Source records
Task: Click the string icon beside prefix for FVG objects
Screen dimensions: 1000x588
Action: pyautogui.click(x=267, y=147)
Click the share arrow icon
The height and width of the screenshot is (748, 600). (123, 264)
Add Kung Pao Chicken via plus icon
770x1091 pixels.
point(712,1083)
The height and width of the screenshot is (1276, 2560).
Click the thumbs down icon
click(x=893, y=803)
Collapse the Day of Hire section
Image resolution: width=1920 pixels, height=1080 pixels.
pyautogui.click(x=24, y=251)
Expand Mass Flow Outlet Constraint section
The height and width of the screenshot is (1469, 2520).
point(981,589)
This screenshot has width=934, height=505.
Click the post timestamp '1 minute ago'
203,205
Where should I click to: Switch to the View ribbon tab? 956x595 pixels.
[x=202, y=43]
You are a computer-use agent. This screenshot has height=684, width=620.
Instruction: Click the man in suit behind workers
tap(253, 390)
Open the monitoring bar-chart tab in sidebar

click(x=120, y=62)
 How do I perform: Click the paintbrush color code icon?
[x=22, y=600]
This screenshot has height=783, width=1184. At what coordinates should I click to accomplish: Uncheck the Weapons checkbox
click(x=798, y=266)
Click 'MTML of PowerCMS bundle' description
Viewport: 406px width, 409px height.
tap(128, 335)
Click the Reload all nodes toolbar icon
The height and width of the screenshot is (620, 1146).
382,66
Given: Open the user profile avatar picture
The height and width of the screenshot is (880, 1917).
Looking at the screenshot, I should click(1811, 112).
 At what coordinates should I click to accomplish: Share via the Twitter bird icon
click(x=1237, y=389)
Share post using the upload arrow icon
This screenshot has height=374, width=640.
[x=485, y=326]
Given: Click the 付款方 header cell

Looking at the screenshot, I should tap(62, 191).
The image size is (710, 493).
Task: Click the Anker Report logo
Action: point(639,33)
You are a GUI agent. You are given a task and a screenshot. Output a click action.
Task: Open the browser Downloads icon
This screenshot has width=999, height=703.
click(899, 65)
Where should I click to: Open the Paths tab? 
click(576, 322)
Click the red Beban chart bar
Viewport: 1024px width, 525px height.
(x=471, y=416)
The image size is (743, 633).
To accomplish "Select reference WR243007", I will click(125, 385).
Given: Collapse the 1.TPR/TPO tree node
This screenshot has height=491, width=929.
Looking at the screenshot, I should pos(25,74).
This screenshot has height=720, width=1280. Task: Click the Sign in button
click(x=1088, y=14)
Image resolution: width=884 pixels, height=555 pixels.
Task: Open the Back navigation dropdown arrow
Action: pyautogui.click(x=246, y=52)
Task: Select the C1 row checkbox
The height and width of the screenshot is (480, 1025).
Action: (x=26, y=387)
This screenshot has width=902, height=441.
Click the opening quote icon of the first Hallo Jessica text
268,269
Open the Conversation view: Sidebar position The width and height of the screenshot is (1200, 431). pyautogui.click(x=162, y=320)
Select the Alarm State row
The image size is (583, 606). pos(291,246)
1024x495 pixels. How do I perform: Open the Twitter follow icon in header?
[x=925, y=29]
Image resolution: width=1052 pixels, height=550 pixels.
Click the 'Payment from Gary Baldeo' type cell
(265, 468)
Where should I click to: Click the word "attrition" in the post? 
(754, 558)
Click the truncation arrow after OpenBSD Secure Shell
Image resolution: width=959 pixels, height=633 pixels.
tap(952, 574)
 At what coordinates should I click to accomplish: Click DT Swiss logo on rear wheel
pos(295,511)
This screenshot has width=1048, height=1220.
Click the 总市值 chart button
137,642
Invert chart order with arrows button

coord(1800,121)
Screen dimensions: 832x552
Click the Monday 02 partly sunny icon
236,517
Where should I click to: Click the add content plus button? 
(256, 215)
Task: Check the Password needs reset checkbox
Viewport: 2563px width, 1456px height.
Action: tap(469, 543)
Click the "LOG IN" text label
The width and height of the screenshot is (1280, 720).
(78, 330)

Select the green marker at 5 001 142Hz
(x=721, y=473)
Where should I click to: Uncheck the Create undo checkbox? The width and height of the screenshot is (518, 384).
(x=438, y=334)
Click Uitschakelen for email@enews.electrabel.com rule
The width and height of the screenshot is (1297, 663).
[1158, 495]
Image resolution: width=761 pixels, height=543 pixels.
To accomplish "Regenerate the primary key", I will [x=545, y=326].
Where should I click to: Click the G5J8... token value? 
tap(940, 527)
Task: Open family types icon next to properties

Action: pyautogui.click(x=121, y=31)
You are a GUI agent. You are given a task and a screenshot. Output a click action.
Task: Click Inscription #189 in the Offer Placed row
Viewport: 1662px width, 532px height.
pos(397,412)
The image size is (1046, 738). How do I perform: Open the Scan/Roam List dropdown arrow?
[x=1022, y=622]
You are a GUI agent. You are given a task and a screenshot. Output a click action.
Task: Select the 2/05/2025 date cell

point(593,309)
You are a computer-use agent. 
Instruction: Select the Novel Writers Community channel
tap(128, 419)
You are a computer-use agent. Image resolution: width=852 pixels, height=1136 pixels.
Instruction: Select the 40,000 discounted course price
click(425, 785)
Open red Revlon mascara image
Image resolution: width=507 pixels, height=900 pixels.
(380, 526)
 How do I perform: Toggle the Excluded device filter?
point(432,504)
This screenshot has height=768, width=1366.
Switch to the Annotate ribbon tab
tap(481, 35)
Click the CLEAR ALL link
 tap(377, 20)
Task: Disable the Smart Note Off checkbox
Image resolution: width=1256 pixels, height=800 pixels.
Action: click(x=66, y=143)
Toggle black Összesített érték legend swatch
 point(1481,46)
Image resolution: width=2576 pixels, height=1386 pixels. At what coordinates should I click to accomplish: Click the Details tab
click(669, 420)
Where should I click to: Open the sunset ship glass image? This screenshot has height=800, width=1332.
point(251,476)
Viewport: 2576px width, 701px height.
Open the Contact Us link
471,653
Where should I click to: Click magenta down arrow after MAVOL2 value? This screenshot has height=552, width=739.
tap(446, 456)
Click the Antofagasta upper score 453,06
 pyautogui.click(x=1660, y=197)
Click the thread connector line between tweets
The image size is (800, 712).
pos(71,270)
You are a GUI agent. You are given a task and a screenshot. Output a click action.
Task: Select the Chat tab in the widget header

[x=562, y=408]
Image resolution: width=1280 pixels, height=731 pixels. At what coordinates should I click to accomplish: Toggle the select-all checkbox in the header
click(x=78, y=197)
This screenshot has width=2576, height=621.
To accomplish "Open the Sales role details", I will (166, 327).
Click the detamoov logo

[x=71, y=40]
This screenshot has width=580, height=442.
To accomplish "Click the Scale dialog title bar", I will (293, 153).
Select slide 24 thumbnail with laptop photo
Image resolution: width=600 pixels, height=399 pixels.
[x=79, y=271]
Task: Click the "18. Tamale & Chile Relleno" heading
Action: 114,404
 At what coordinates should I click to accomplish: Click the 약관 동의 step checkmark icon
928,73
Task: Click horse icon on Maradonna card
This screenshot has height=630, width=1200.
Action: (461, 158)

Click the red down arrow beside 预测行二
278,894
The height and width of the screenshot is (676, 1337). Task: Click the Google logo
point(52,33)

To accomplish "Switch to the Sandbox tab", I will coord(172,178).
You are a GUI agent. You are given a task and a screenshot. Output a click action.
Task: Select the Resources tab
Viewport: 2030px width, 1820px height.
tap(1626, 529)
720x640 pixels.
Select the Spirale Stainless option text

**EXERCISE REQUIREMENTS:** Above are some records; extract every one of them exactly.

**RESULT OF THE EXERCISE:**
Task: Click the string icon beside prefix for FVG objects
Screen dimensions: 1000x588
Action: pyautogui.click(x=267, y=147)
Click the share arrow icon
The height and width of the screenshot is (748, 600). (123, 264)
Add Kung Pao Chicken via plus icon
770x1091 pixels.
point(712,1083)
The height and width of the screenshot is (1276, 2560).
Click the thumbs down icon
click(x=893, y=803)
Collapse the Day of Hire section
Image resolution: width=1920 pixels, height=1080 pixels.
pyautogui.click(x=24, y=251)
Expand Mass Flow Outlet Constraint section
The height and width of the screenshot is (1469, 2520).
point(981,589)
This screenshot has width=934, height=505.
Click the post timestamp '1 minute ago'
203,205
Where should I click to: Switch to the View ribbon tab? 956x595 pixels.
[x=202, y=43]
You are a computer-use agent. This screenshot has height=684, width=620.
Instruction: Click the man in suit behind workers
tap(253, 390)
Open the monitoring bar-chart tab in sidebar

click(x=120, y=62)
 How do I perform: Click the paintbrush color code icon?
[x=22, y=600]
This screenshot has height=783, width=1184. At what coordinates should I click to accomplish: Uncheck the Weapons checkbox
click(x=798, y=266)
Click 'MTML of PowerCMS bundle' description
Viewport: 406px width, 409px height.
tap(128, 335)
Click the Reload all nodes toolbar icon
The height and width of the screenshot is (620, 1146).
382,66
Given: Open the user profile avatar picture
The height and width of the screenshot is (880, 1917).
Looking at the screenshot, I should click(1811, 112).
 At what coordinates should I click to accomplish: Share via the Twitter bird icon
click(x=1237, y=389)
Share post using the upload arrow icon
This screenshot has height=374, width=640.
[x=485, y=326]
Given: Click the 付款方 header cell

Looking at the screenshot, I should tap(62, 191).
The image size is (710, 493).
Task: Click the Anker Report logo
Action: point(639,33)
You are a GUI agent. You are given a task and a screenshot. Output a click action.
Task: Open the browser Downloads icon
This screenshot has width=999, height=703.
click(899, 65)
Where should I click to: Open the Paths tab? 
click(576, 322)
Click the red Beban chart bar
Viewport: 1024px width, 525px height.
(x=471, y=416)
The image size is (743, 633).
To accomplish "Select reference WR243007", I will click(125, 385).
Given: Collapse the 1.TPR/TPO tree node
This screenshot has height=491, width=929.
Looking at the screenshot, I should pos(25,74).
This screenshot has height=720, width=1280. Task: Click the Sign in button
click(x=1088, y=14)
Image resolution: width=884 pixels, height=555 pixels.
Task: Open the Back navigation dropdown arrow
Action: pyautogui.click(x=246, y=52)
Task: Select the C1 row checkbox
The height and width of the screenshot is (480, 1025).
Action: (x=26, y=387)
This screenshot has width=902, height=441.
Click the opening quote icon of the first Hallo Jessica text
268,269
Open the Conversation view: Sidebar position The width and height of the screenshot is (1200, 431). pyautogui.click(x=162, y=320)
Select the Alarm State row
The image size is (583, 606). pos(291,246)
1024x495 pixels. How do I perform: Open the Twitter follow icon in header?
[x=925, y=29]
Image resolution: width=1052 pixels, height=550 pixels.
Click the 'Payment from Gary Baldeo' type cell
(265, 468)
Where should I click to: Click the word "attrition" in the post? 
(754, 558)
Click the truncation arrow after OpenBSD Secure Shell
Image resolution: width=959 pixels, height=633 pixels.
tap(952, 574)
 At what coordinates should I click to accomplish: Click DT Swiss logo on rear wheel
pos(295,511)
This screenshot has width=1048, height=1220.
Click the 总市值 chart button
137,642
Invert chart order with arrows button

coord(1800,121)
Screen dimensions: 832x552
Click the Monday 02 partly sunny icon
236,517
Where should I click to: Click the add content plus button? 
(256, 215)
Task: Check the Password needs reset checkbox
Viewport: 2563px width, 1456px height.
Action: tap(469, 543)
Click the "LOG IN" text label
The width and height of the screenshot is (1280, 720).
(78, 330)

Select the green marker at 5 001 142Hz
(x=721, y=473)
Where should I click to: Uncheck the Create undo checkbox? The width and height of the screenshot is (518, 384).
(x=438, y=334)
Click Uitschakelen for email@enews.electrabel.com rule
The width and height of the screenshot is (1297, 663).
[1158, 495]
Image resolution: width=761 pixels, height=543 pixels.
To accomplish "Regenerate the primary key", I will [x=545, y=326].
Where should I click to: Click the G5J8... token value? 
tap(940, 527)
Task: Open family types icon next to properties

Action: pyautogui.click(x=121, y=31)
You are a GUI agent. You are given a task and a screenshot. Output a click action.
Task: Click Inscription #189 in the Offer Placed row
Viewport: 1662px width, 532px height.
pos(397,412)
The image size is (1046, 738). How do I perform: Open the Scan/Roam List dropdown arrow?
[x=1022, y=622]
You are a GUI agent. You are given a task and a screenshot. Output a click action.
Task: Select the 2/05/2025 date cell

point(593,309)
You are a computer-use agent. 
Instruction: Select the Novel Writers Community channel
tap(128, 419)
You are a computer-use agent. Image resolution: width=852 pixels, height=1136 pixels.
Instruction: Select the 40,000 discounted course price
click(425, 785)
Open red Revlon mascara image
Image resolution: width=507 pixels, height=900 pixels.
(380, 526)
 How do I perform: Toggle the Excluded device filter?
point(432,504)
This screenshot has height=768, width=1366.
Switch to the Annotate ribbon tab
tap(481, 35)
Click the CLEAR ALL link
 tap(377, 20)
Task: Disable the Smart Note Off checkbox
Image resolution: width=1256 pixels, height=800 pixels.
Action: click(x=66, y=143)
Toggle black Összesített érték legend swatch
 point(1481,46)
Image resolution: width=2576 pixels, height=1386 pixels. At what coordinates should I click to accomplish: Click the Details tab
click(669, 420)
Where should I click to: Open the sunset ship glass image? This screenshot has height=800, width=1332.
point(251,476)
Viewport: 2576px width, 701px height.
Open the Contact Us link
471,653
Where should I click to: Click magenta down arrow after MAVOL2 value? This screenshot has height=552, width=739.
tap(446, 456)
Click the Antofagasta upper score 453,06
 pyautogui.click(x=1660, y=197)
Click the thread connector line between tweets
The image size is (800, 712).
pos(71,270)
You are a GUI agent. You are given a task and a screenshot. Output a click action.
Task: Select the Chat tab in the widget header

[x=562, y=408]
Image resolution: width=1280 pixels, height=731 pixels. At what coordinates should I click to accomplish: Toggle the select-all checkbox in the header
click(x=78, y=197)
This screenshot has width=2576, height=621.
To accomplish "Open the Sales role details", I will (166, 327).
Click the detamoov logo

[x=71, y=40]
This screenshot has width=580, height=442.
To accomplish "Click the Scale dialog title bar", I will (293, 153).
Select slide 24 thumbnail with laptop photo
Image resolution: width=600 pixels, height=399 pixels.
[x=79, y=271]
Task: Click the "18. Tamale & Chile Relleno" heading
Action: 114,404
 At what coordinates should I click to accomplish: Click the 약관 동의 step checkmark icon
928,73
Task: Click horse icon on Maradonna card
This screenshot has height=630, width=1200.
Action: (461, 158)

Click the red down arrow beside 预测行二
278,894
The height and width of the screenshot is (676, 1337). Task: Click the Google logo
point(52,33)

To accomplish "Switch to the Sandbox tab", I will coord(172,178).
You are a GUI agent. You are given a task and a screenshot. Output a click action.
Task: Select the Resources tab
Viewport: 2030px width, 1820px height.
tap(1626, 529)
720x640 pixels.
Select the Spirale Stainless option text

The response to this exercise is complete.